## EXCERPTED DATA
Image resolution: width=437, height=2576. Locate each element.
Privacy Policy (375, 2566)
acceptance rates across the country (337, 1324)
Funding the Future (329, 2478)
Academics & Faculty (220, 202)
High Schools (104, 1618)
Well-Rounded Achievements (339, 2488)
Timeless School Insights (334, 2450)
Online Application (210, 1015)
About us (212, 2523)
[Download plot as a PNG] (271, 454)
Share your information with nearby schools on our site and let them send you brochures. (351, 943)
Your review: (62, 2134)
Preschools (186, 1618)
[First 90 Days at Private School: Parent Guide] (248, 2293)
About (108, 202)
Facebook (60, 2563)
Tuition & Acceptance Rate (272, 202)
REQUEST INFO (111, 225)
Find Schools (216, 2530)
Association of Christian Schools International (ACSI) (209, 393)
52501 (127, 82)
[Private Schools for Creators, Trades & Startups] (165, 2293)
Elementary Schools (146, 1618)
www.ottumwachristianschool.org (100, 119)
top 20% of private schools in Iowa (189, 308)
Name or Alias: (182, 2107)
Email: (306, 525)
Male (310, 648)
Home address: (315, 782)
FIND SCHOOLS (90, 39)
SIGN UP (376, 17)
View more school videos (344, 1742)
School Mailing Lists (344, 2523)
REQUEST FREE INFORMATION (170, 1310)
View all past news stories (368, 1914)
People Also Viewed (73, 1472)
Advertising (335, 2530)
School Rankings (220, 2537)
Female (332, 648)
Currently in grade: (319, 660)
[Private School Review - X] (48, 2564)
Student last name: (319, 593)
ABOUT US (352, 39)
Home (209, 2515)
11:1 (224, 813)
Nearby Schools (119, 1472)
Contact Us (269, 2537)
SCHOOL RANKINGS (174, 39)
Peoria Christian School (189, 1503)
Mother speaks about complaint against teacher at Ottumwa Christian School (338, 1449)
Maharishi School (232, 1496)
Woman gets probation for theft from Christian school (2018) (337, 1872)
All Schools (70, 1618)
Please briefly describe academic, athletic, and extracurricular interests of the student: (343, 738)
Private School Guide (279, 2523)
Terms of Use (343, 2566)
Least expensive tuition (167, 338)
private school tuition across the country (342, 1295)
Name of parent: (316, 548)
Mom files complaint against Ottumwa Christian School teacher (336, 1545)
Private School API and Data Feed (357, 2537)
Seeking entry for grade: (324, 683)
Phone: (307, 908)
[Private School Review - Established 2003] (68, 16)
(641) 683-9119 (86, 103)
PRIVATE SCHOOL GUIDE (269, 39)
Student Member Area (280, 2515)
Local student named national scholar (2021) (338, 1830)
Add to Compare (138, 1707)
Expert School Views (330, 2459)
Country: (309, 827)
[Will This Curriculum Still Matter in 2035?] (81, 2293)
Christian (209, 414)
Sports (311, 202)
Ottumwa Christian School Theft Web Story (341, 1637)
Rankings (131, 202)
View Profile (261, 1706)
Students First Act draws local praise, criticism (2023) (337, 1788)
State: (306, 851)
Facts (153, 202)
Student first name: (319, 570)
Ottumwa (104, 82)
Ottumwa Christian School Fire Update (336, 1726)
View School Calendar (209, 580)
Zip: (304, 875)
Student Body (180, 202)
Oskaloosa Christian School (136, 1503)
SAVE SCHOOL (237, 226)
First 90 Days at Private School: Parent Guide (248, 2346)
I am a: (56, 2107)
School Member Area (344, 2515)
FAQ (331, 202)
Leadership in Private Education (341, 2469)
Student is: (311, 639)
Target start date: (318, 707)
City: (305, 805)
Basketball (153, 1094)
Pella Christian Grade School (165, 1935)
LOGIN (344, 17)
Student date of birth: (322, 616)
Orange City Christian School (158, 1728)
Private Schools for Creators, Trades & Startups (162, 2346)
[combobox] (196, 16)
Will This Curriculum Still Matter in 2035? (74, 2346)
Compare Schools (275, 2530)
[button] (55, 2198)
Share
---
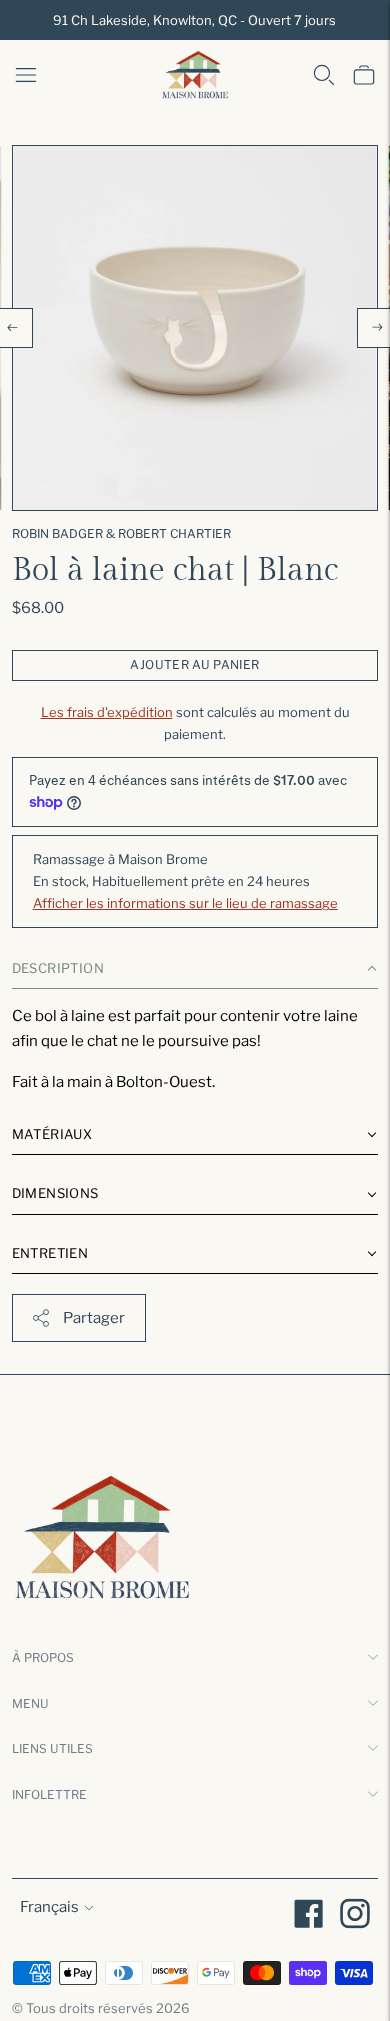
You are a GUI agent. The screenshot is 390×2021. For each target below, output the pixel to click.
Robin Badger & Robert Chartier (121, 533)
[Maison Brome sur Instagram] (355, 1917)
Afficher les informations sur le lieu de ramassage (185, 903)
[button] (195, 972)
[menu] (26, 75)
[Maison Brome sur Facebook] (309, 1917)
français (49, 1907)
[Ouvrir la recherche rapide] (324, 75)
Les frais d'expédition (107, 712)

## AIM OF THE TASK
Reproducing the whole listing above is not the task. Copy exactly only the lines from the one with "Image resolution: width=437, height=2576." to the one with "Timeless School Insights (334, 2450)", both kept.

## SOLUTION TO THIS PROBLEM
Image resolution: width=437, height=2576. Locate each element.
Privacy Policy (375, 2566)
acceptance rates across the country (337, 1324)
Funding the Future (329, 2478)
Academics & Faculty (220, 202)
High Schools (104, 1618)
Well-Rounded Achievements (339, 2488)
Timeless School Insights (334, 2450)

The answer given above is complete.